Утром, продрогшие после холодной и неспокойной ночевки, мы быстро собрались и двинулись по шоссе Москва – Ленинград в направлении Калинина. Наша колонна из автомашин и тракторов, тащивших пушки, растянулась на много километров. Навстречу двигался нескончаемый поток калининцев. Большинство пешком, кое-кто на повозках. Изредка встречавшиеся легковые автомашины тащились со скоростью толпы. Шоферы подавали сигналы, но этим лишь вызывали раздражение у возбужденных до предела людей.
Толпа молча расступалась, пропуская колонну войск. Иногда на дороге возникали заторы, и тогда люди начинали нервничать, женщины и дети плакали. Страх и гнев, отчаяние и надежда смешались во взглядах, обращенных к нам…
Постепенно на дороге осталась только наша колонна. К вечеру сделали небольшую остановку в какой-то деревне. Командиры зашли в дом, где расположился штаб полка, и возвратились озабоченные. Командир взвода лейтенант Смирнов прыгнул в кузов нашей машины и, волнуясь, сообщил обстановку: позавчера, 17 октября, гитлеровцы неожиданным ударом танковых частей заняли Калинин. Врага остановили курсанты Калининского пехотного училища, бойцы 5-й дивизии, только что прибывшей в Калинин для отдыха и пополнения после тяжелых боев и потерь в Прибалтике, и батальон Калининского народного ополчения.
Командиру батареи было приказано: к утру занять наблюдательный пункт в районе элеватора, что на окраине Калинина, орудия установить на огневой позиции у села Эмаус и быть готовым поддержать артогнем стрелковые подразделения. Наша машина первой вновь двинулась по шоссе. На выезде из деревни у обочины стоял грузовик, из кузова донеслись тяжелые стоны раненых.
Впереди, постепенно охватывая горизонт, разрасталось огромное огненное зарево, словно кровью заливая ночное небо – выше и выше… Это горел Калинин. А ведь несколько дней назад, когда мы выезжали, он считался тылом…
ОТ СОВЕТСКОГО ИНФОРМБЮРО
Из вечернего сообщения 15 октября 1941 года
В течение ночи с 14 на 15 октября положение на Западном направлении фронта ухудшилось. Немецко-фашистские войска бросили против наших частей большое количество танков, мотопехоты и на одном участке прорвали нашу оборону. Наши войска оказывают врагу героическое сопротивление, нанося ему тяжелые потери, но вынуждены были на этом участке отступить. За 13 октября уничтожено 36 немецких самолетов. Наши потери-11 самолетов. По неполным данным, за 15 октября под Москвой сбито 9 самолетов противника.

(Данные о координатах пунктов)
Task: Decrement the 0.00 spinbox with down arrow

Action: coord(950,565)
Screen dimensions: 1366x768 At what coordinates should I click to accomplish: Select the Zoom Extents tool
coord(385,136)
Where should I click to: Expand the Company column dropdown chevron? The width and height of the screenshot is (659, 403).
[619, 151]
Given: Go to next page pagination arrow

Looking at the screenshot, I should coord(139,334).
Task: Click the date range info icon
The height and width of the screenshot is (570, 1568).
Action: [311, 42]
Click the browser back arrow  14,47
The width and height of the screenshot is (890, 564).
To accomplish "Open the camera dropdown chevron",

== Условие задачи ==
Перепишите из текста о пути к Калинину фрагмент от слов «Толпа молча расступалась, пропуская» до слов «Калининского народного ополчения.». Опирайтесь только на сам текст.

== Полный ответ ==
Толпа молча расступалась, пропуская колонну войск. Иногда на дороге возникали заторы, и тогда люди начинали нервничать, женщины и дети плакали. Страх и гнев, отчаяние и надежда смешались во взглядах, обращенных к нам…
Постепенно на дороге осталась только наша колонна. К вечеру сделали небольшую остановку в какой-то деревне. Командиры зашли в дом, где расположился штаб полка, и возвратились озабоченные. Командир взвода лейтенант Смирнов прыгнул в кузов нашей машины и, волнуясь, сообщил обстановку: позавчера, 17 октября, гитлеровцы неожиданным ударом танковых частей заняли Калинин. Врага остановили курсанты Калининского пехотного училища, бойцы 5-й дивизии, только что прибывшей в Калинин для отдыха и пополнения после тяжелых боев и потерь в Прибалтике, и батальон Калининского народного ополчения.